Words are more than sounds; they are developmental experiences. When used to shame or belittle, they undermine a child’s sense of self in ways that last a lifetime. In Singapore, harm caused by words is often minimised as “just scolding” or “normal Asian parenting.” Yet, when communication becomes a pattern of degradation, it is verbal abuse—a serious form of maltreatment that can have many of the same long-term impacts as physical harm.
The Reality in Singapore
While awareness of physical abuse is high, emotional maltreatment remains difficult to name. A 2025 study found that 61% of Singaporean university students reported childhood emotional abuse. These students were significantly more likely to struggle with anxiety, PTSD, and suicidal ideation. Beyond the personal toll, the Institute of Mental Health estimates that adverse childhood experiences (ACEs), including emotional abuse, cost Singapore nearly S$1.2 billion annually in healthcare and lost productivity.
Discipline vs. Verbal Abuse
Correction is necessary, but the distinction lies in the target: Discipline focuses on behavior; verbal abuse targets identity.
| Feature | Healthy Discipline | Verbal Abuse |
| Focus | Addresses what the child did. | Labels who the child is. |
| Goal | Guidance and safety. | Control through shame or fear. |
| Dignity | Preserves the child’s worth. | Humiliates or rejects the child. |
| Repair | Includes reconnection. | Leaves lingering resentment. |
Recognizing the Pattern
What distinguishes verbal abuse from “ordinary” moments of harsh parenting is not a single comment, but a repeated pattern in which a child is regularly made to feel afraid, worthless, or fundamentally “bad” as a person. In other words, it is the shift from correcting behaviour to consistently attacking identity or emotional safety.

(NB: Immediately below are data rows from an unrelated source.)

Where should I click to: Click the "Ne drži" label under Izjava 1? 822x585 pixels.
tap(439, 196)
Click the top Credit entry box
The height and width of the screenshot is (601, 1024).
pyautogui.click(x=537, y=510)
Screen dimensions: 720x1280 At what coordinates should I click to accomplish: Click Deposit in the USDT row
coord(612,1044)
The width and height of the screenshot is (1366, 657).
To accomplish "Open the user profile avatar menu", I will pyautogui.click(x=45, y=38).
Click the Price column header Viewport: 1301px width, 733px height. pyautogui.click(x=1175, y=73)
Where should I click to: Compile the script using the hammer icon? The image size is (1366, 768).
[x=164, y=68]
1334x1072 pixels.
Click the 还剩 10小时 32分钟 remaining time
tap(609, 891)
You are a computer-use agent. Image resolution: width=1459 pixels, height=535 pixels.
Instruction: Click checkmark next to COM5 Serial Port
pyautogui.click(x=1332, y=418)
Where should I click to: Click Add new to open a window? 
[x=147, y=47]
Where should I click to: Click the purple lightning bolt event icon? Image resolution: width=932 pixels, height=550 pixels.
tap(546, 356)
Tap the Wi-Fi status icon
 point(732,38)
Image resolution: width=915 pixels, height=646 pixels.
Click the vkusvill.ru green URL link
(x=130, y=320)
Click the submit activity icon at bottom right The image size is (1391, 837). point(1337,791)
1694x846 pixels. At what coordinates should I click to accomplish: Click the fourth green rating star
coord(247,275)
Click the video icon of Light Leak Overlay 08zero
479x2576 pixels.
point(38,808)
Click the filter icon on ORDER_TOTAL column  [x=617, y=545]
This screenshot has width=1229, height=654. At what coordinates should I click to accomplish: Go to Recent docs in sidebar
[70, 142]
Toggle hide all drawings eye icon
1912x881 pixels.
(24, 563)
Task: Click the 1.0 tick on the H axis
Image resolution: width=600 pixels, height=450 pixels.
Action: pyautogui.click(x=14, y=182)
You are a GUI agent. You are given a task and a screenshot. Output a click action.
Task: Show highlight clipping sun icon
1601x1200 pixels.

Verbal abuse can be explosive or quiet. It often manifests as:
- Character Attacks: Calling a child “useless,” “stupid,” or “a disgrace.”
- Threats: “I will leave you” or “I’ll beat you until you learn.”
- Gaslighting: Telling a child they are “too sensitive” to dismiss their pain.
- Hostile Non-Verbals: Contemptuous silence, eye-rolling, or a sarcastic tone.
Most parents will say something harsh at some point. These moments become harmful when they are frequent, predictable, and unaccompanied by repair—meaning the child is left with ongoing fear, shame, or a sense that love or safety depends on not making mistakes.
Comparisons and Conditional Worth
In many local families, comparison is used as a motivational tool (“Why can’t you be like your sister?”). It becomes harmful when comparison is persistent, one-directional (e.g., always placing the child below others and never recognising the child’s strengths), and tied to the child’s sense of worth rather than specific behaviour.
Repeated unfavorable comparisons imply that a child is only acceptable if they become someone else. This fuels rivalry and reinforces a narrative of defectiveness: I am never enough.
The Power of Tone
Children are exquisitely sensitive to emotional cues. A question like “Why did you get this mark?” can be supportive when asked with curiosity, but wounding when delivered with a sneer or a sigh of disappointment.
What matters is not a single moment, but whether a child is repeatedly exposed to communication that communicates contempt, disappointment, or rejection rather than guidance and curiosity. Over time, children stop processing the literal words and instead absorb the underlying message: You are a burden.
Breaking the Cycle
Most parents have said things they regret, often echoing the harsh words they heard in their own childhoods. The good news is that old patterns can be broken. Acknowledging the weight of our words is the first step toward repair.